Judge Kevin Parker outlines the complexity of the ICTY process, 2008

Transcript of sound recording

We have very big and complex cases - nothing like the ordinary domestic offences, say where you might get one or two people murdered. We tend to have hundreds of people murdered over a prolonged time by very many people.

That means that the process of hearing the evidence of what happened becomes very prolonged. It's made longer because we have to work in several languages. At the least, we work in three languages. The case I've just finished, we worked in six languages simultaneously because different witnesses, different victims, different accused, and the lawyers representing them, were speaking different languages. The process of interpretation means that things move much more slowly than if everybody was speaking the one language. That means that trials typically, in our tribunal, take much more than a year. The average is nearly a year and a half. Some trials have lasted over two years, and one has lasted more than four years.

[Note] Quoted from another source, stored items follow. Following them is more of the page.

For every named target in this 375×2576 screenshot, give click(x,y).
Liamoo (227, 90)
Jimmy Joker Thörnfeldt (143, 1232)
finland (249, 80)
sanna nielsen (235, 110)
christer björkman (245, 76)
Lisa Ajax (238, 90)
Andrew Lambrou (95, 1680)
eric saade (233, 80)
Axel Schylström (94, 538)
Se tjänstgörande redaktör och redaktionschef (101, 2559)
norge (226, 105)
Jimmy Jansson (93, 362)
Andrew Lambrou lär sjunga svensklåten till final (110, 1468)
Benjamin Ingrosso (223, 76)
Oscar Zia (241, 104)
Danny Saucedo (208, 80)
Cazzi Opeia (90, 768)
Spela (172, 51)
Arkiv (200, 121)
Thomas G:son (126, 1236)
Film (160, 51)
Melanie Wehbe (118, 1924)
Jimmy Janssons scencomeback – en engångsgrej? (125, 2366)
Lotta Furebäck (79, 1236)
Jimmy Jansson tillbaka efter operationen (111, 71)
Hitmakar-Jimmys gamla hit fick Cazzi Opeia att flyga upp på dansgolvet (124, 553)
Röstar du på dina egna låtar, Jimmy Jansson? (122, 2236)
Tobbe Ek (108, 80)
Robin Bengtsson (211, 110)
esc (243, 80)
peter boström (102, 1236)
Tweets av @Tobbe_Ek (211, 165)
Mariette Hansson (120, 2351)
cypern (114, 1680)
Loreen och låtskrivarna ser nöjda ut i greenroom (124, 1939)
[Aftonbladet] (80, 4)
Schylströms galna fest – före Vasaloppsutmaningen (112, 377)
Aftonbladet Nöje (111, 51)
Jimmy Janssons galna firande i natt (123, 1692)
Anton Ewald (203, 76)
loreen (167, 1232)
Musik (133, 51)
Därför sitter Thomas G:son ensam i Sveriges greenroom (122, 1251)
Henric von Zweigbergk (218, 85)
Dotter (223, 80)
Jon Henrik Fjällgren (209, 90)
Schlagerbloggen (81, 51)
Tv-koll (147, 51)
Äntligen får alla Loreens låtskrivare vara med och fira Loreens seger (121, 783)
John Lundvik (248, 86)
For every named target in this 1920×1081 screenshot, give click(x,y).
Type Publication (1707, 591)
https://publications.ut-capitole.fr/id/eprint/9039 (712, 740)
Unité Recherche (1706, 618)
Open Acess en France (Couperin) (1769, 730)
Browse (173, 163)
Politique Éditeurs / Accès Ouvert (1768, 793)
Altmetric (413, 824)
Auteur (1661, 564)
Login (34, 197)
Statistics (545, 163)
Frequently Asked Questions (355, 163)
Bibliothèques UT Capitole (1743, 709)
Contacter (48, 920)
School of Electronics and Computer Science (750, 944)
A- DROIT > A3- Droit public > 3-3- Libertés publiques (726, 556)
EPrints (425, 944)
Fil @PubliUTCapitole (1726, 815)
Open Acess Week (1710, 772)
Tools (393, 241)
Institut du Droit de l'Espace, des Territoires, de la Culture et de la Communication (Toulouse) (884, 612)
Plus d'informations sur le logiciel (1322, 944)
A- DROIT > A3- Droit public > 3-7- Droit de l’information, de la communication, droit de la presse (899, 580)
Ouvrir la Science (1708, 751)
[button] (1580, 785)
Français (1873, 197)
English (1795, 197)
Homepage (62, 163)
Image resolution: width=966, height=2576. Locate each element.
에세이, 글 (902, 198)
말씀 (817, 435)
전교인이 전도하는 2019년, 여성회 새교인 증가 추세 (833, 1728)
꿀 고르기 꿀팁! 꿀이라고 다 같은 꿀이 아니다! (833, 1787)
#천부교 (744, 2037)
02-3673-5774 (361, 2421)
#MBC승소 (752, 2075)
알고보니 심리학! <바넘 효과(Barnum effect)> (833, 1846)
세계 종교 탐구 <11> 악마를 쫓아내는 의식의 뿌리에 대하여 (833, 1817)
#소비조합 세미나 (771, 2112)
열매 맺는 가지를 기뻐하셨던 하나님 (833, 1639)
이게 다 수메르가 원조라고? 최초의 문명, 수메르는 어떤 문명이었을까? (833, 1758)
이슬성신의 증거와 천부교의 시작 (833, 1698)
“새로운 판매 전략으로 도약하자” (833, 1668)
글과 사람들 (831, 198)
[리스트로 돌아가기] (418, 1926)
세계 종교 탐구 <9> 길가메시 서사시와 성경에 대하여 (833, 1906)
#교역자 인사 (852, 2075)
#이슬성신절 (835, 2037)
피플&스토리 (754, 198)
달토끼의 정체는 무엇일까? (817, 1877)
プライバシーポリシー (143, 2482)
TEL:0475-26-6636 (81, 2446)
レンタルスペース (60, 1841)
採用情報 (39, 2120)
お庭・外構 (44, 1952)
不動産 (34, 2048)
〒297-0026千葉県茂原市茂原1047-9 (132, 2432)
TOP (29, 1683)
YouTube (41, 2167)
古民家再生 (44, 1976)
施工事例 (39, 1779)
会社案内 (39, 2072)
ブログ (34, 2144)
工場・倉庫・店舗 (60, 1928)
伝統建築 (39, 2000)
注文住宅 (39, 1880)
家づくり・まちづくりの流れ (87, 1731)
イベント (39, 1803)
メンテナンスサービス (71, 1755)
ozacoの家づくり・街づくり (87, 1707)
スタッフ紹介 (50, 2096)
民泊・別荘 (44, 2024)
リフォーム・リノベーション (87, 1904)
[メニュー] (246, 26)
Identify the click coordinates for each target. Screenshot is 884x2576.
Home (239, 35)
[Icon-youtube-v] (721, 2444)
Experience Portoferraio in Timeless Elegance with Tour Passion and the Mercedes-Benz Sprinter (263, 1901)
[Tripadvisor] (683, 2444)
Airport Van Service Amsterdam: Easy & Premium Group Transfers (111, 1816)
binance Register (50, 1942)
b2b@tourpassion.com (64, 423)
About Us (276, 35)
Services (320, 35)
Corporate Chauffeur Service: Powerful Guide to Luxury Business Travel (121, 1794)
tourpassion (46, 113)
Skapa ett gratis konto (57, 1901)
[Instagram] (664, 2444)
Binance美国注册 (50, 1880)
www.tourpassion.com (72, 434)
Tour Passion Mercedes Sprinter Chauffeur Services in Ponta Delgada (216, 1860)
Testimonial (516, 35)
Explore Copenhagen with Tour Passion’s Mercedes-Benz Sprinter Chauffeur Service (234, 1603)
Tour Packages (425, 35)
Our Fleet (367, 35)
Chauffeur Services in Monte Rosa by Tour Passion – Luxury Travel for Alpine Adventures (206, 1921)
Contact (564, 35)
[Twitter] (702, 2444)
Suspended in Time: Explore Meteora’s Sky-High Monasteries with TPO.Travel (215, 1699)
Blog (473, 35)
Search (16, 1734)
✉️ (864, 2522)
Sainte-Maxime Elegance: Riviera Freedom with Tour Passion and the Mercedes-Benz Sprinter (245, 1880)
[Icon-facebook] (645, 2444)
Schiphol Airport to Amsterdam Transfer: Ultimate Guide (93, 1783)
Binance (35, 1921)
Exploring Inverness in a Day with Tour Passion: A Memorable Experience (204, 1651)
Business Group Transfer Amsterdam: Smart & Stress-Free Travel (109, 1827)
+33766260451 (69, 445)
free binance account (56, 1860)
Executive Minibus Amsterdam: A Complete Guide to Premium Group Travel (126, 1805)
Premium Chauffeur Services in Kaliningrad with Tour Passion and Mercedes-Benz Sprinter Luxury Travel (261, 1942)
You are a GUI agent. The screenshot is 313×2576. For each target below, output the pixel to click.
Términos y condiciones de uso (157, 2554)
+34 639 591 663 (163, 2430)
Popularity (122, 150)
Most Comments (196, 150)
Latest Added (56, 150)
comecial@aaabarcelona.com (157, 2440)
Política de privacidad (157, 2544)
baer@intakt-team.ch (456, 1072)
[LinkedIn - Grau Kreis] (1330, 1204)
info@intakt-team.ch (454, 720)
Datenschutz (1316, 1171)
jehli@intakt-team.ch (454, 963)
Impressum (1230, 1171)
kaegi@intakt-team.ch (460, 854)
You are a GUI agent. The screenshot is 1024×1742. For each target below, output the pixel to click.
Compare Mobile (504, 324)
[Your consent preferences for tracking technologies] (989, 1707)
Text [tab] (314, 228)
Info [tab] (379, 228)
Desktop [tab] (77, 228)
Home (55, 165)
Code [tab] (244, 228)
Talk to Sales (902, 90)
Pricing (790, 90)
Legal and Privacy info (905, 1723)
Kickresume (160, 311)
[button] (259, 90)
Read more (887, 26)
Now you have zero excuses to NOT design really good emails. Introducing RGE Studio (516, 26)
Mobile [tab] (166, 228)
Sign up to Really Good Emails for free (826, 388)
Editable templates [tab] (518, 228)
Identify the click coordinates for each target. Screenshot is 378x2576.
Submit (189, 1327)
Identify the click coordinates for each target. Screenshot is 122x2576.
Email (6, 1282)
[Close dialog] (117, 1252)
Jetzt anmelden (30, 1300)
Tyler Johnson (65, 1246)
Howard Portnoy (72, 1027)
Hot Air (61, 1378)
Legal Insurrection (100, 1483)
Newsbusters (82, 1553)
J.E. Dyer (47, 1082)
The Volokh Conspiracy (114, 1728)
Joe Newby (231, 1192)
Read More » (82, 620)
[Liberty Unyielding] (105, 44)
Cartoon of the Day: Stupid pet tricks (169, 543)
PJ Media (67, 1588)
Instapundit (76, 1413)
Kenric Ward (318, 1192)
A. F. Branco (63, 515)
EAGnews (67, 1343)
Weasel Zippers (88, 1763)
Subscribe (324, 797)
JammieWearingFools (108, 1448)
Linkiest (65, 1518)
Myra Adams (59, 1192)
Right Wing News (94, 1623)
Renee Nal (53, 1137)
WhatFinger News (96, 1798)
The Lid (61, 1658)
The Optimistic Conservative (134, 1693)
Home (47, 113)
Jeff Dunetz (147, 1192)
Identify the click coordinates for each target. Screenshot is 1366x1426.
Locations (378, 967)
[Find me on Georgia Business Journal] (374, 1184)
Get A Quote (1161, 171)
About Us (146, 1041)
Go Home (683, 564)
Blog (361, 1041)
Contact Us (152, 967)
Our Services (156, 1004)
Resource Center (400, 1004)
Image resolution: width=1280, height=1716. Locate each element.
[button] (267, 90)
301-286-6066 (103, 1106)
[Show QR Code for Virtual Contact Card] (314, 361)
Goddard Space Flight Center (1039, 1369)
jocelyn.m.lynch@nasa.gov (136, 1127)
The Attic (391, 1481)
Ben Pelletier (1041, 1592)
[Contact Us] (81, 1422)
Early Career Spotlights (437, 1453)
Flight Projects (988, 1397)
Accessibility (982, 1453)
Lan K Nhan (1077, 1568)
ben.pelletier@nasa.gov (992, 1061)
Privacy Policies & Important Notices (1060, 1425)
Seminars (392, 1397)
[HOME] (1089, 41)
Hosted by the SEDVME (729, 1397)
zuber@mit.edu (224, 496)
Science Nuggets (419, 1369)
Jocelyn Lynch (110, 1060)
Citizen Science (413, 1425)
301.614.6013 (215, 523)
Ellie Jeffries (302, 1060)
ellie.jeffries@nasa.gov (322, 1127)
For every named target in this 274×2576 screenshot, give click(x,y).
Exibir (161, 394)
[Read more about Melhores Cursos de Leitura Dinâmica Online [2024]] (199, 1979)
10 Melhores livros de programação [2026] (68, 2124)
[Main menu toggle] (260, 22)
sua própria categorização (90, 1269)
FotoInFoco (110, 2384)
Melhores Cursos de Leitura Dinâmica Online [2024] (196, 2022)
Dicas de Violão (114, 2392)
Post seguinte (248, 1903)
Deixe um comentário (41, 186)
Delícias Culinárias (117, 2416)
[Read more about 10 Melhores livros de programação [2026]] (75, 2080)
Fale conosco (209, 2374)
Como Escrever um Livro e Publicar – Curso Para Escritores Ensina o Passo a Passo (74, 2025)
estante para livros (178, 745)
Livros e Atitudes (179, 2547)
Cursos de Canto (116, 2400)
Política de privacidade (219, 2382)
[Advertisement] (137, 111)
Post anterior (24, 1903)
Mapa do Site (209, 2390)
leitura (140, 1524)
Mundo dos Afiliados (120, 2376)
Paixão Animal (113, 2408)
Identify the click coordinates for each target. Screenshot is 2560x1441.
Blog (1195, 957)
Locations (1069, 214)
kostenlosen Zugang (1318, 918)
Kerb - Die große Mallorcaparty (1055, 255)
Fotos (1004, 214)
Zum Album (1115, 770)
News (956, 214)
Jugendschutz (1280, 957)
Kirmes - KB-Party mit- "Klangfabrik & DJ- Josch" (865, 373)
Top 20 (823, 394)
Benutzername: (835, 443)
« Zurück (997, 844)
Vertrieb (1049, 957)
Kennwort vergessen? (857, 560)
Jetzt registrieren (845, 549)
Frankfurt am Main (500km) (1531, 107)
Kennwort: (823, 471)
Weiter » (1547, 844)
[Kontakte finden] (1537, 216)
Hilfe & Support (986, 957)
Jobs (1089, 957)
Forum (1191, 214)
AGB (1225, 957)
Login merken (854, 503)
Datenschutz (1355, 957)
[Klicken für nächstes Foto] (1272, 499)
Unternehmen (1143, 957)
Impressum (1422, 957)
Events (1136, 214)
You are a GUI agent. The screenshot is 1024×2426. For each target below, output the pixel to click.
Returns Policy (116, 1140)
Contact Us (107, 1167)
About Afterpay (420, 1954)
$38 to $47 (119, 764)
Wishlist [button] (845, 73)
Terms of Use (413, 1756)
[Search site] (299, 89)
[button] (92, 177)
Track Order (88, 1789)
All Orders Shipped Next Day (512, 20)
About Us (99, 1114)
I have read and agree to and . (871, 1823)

When the evidence finishes, and the parties have made their addresses, it's necessary then for the court to sit down and go over all that evidence, weigh it all up, and reach a decision as to whether each of the accused persons has been proved to be guilty, and that means weighing up all those months and months and months of evidence. And not only do you hear witnesses for that time, but you receive hundreds and hundreds of documents, and you've got to review all of those as well.

A case that I have just finished, the evidence took some 14 months, and we had over 2,000 written documents, some of those being over 200 pages a document, so the process was very long. We managed to produce a decision and a written judgement of some 250 pages in two months. So the final decision was reached two months after the finish of the evidence in the case.